After now dedicating the time to finish it, I know it's very easy as well. I beat the game in the lesser part of an afternoon.

Sometimes I might find a game easy, but can still identify interesting ideas, even if they may not have fully worked, or parts that might challenge someone else. I can't think of much, if any, of that here: no interesting bits of level design, no difficult jumps (no, in fact, bottomless pits), no cunningly placed platforms or enemies. The game is unchallenging to the degree that suggests designing challenges was never a priority of the game.

What was a priority, apparently, was making the game as cute as possible. Bonk the caveman, with his disproportionately large head, looks like an infant. Some nerdy dinosaur enemies wear spectacles. Bosses, when defeated, become your friends. And when Bonk scales a wall, he grips and climbs with his teeth.

Whether a game could support itself with cuteness alone is doubtful; more doubtful yet when the game still hasn't forged a memorable personality.
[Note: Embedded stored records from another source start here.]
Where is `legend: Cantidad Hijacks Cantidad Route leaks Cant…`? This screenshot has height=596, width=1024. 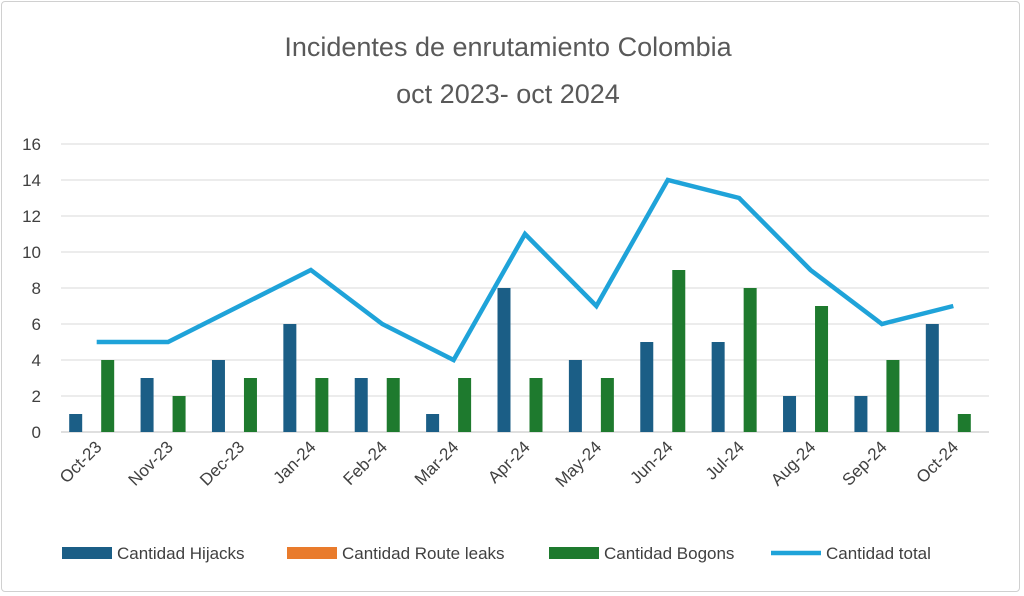
legend: Cantidad Hijacks Cantidad Route leaks Cant… is located at coordinates (496, 554).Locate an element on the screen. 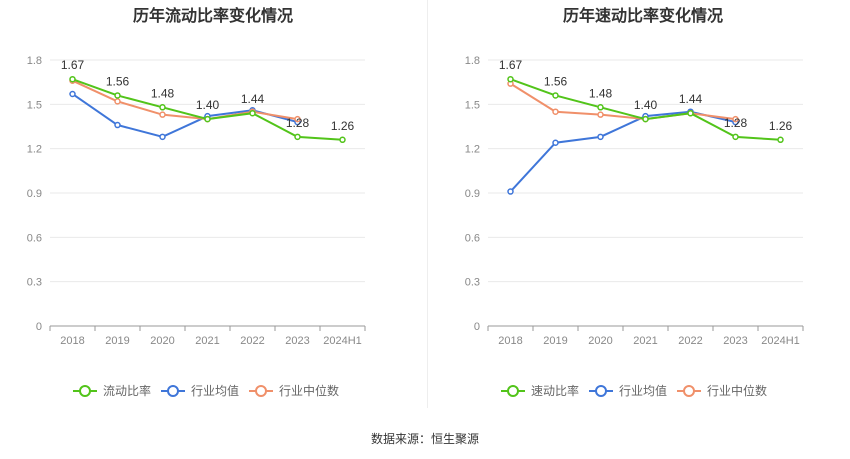 This screenshot has height=459, width=850. chart-title: 历年速动比率变化情况 is located at coordinates (643, 16).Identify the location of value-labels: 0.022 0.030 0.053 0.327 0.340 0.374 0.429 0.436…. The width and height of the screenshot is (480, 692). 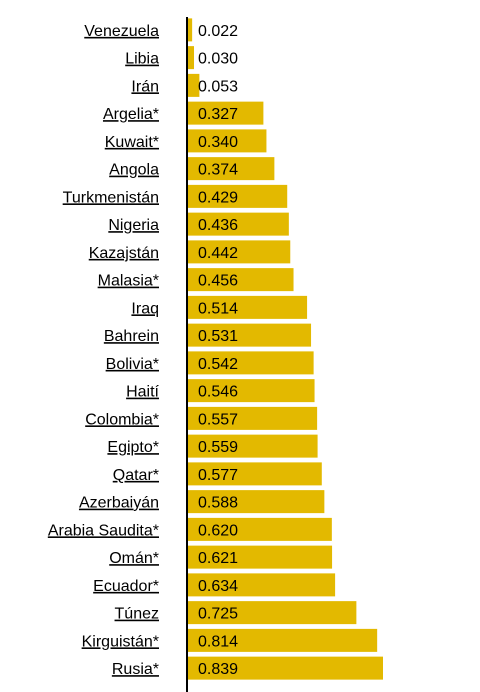
(218, 350).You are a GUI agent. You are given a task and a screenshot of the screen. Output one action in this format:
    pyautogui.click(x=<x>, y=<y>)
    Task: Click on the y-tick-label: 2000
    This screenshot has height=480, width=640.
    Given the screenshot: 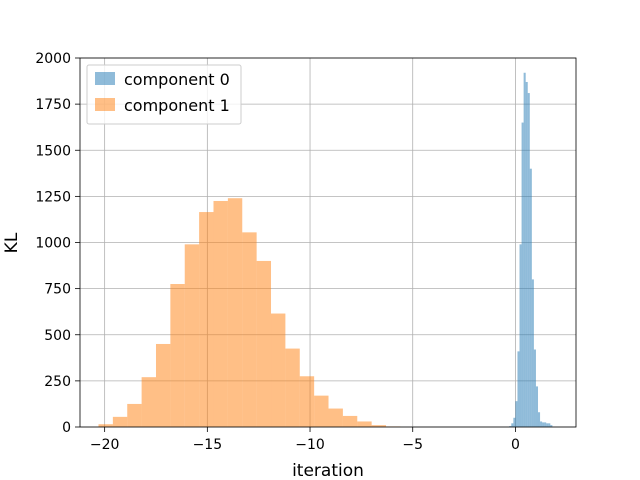 What is the action you would take?
    pyautogui.click(x=53, y=59)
Climbing with teeth is uniquely bizarre, but little else in this game is. A walk across a dinosaur's plated back is more inevitable than inspired, in the context of the prehistoric theme; many more scenes could easily fit in any similar generically cartoonish adventure; and Bonk's enemies aren't as creatively eccentric as those in Super Mario Bros. 2.

Bonk's Adventure is short - only 5 worlds - yet it feels longer than it is because of how slowly Bonk moves (and he cannot run). A game does not have to move rapidly to be enjoyable; however, when I consider slower games I have enjoyed, I notice that many of them emphasized cerebral over visceral appeals, and I found devising and applying strategies in them to be greatly satisfying. But Bonk's Adventure is not challenging enough to feel strategic. It just feels slow.
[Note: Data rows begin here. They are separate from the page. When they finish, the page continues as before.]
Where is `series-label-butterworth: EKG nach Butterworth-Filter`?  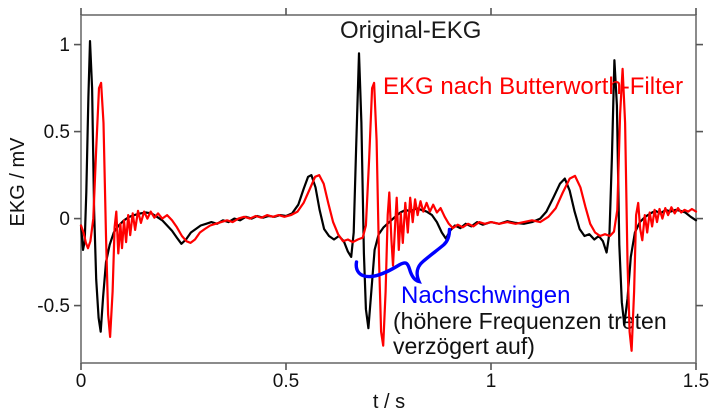
series-label-butterworth: EKG nach Butterworth-Filter is located at coordinates (533, 86).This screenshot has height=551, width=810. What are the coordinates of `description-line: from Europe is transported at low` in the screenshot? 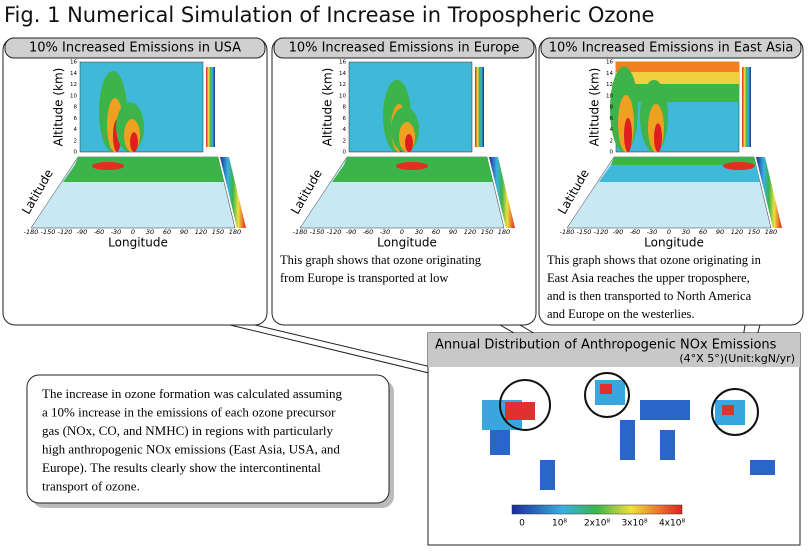 It's located at (364, 278).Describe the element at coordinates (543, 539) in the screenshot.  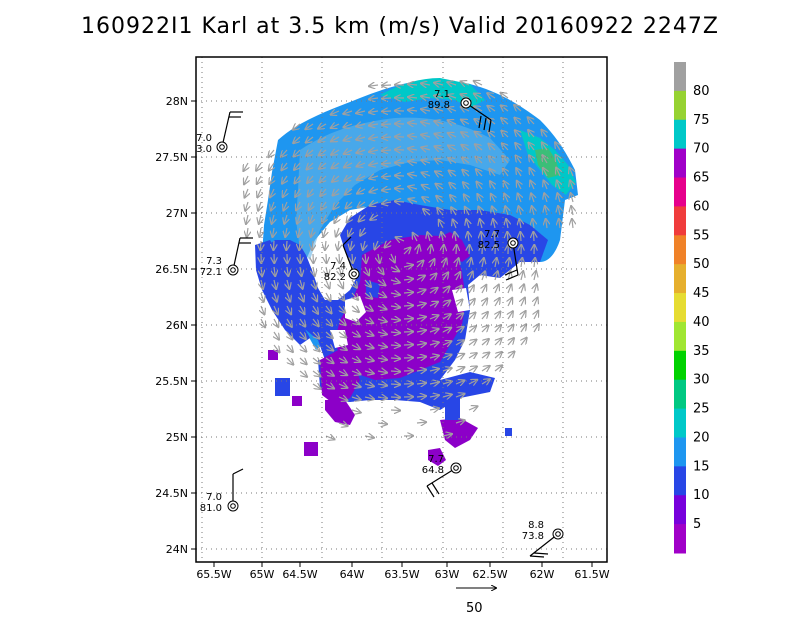
I see `station-s8: 8.873.8` at that location.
Bonk attacks enemies by bonking them with his head, an offense that is limited in power and range. He also can jump, then dive at enemies with his head. But if he misses, he'll be stuck powerless on the ground for several moments, a penalty out of proportion with the move's effectiveness, which may dissuade players from bothering to master the technique. Most likely, the majority of the game will be played with the turbo of the 'bonk' button set to maximum. Then, when you press that button after jumping, Bonk spins extremely rapidly and is nearly invincible. This spinning slows Bonk's rate of decent (like flapping the raccoon's tail in SMB3, but to an exaggerated extreme) and can allow him to float regretlessly past large portions of some stages.

If any aspect of Bonk's Adventure comes close to redeeming the game, it would be the boss fights. They may not be great, but the bosses' patterns and defenses do provide more motivation than anything else in the game to use carefully aimed diving attacks.
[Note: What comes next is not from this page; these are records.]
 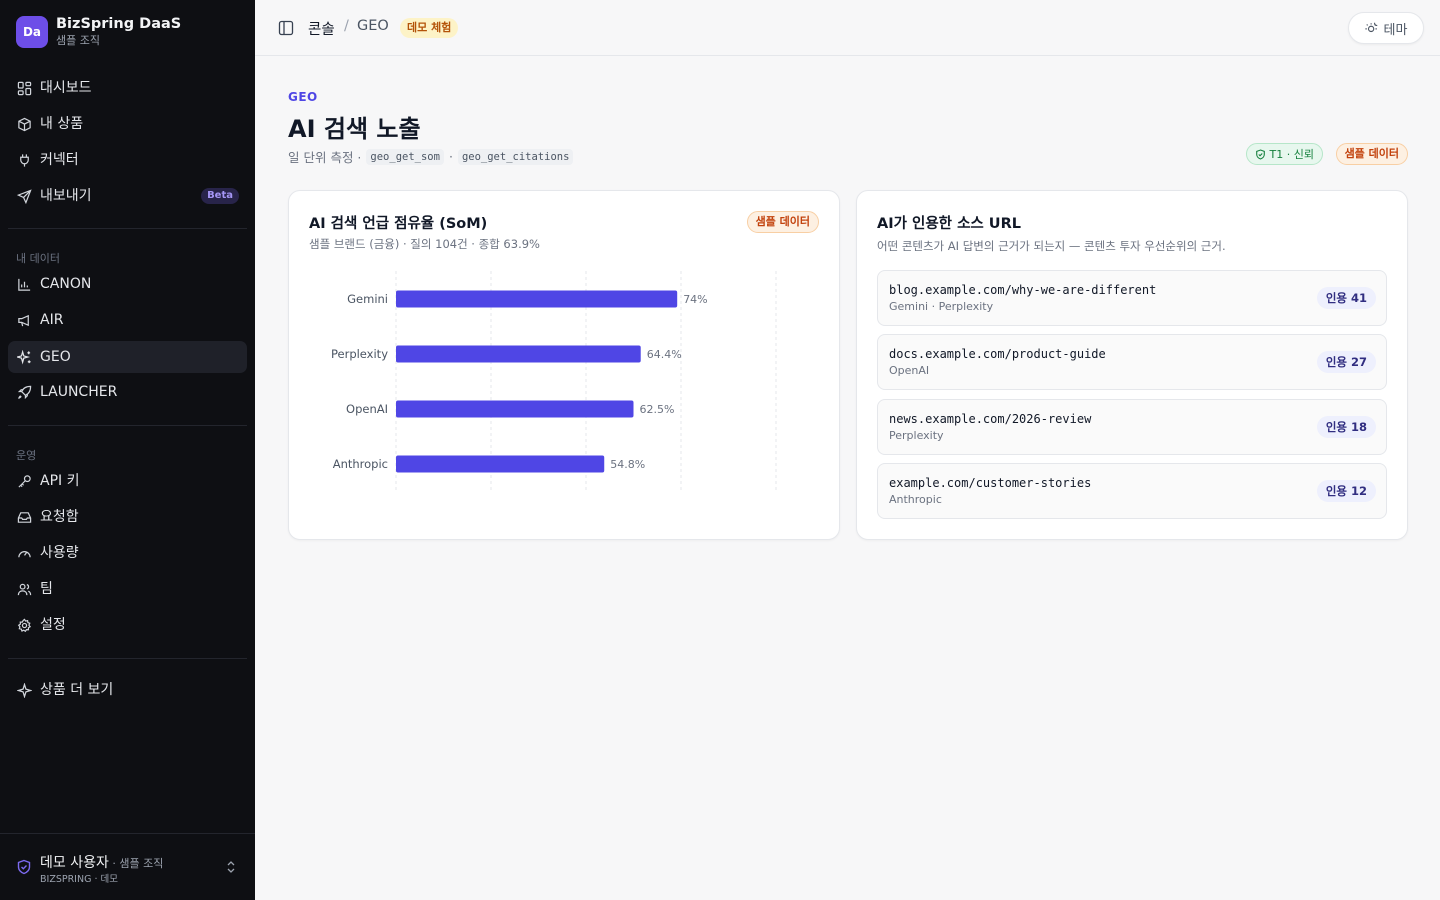 I want to click on citation-sources: Perplexity, so click(x=916, y=436).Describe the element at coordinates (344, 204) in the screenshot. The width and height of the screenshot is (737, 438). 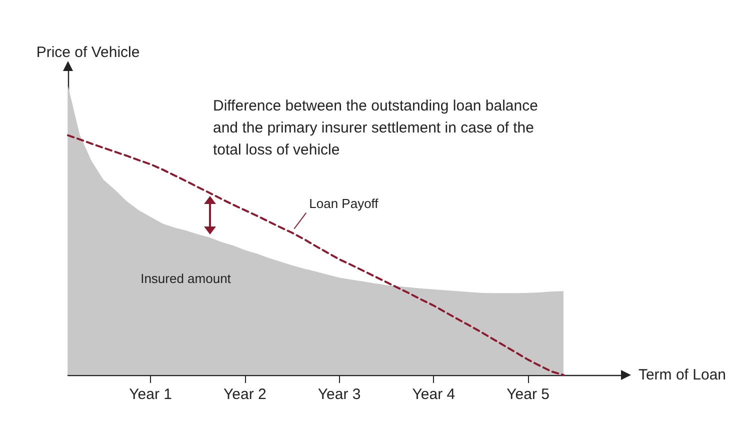
I see `text: Loan Payoff` at that location.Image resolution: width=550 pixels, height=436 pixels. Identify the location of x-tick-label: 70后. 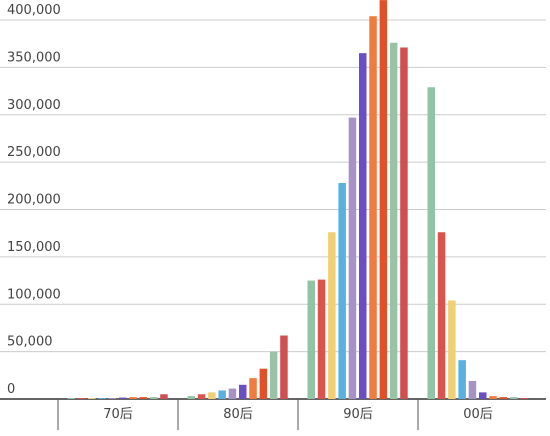
(118, 414).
However, in the game's final stage, previous boss battles are rehashed, to be fought again all in a row. The appearance of a stage that reprises boss battles is often an indication that a game's designers have simply run out of ideas, and that sure is the case here.

I've complained a lot about this game, but my greater complaint regards the dearth of merits worth praising, rather than the presence of aggressively objectionable flaws. Bonk's Adventure is cute, blandly inoffensive, a game that's forgotten shortly after playing, and certainly not deserving of inspiring speculative curiosity in those who haven't played it.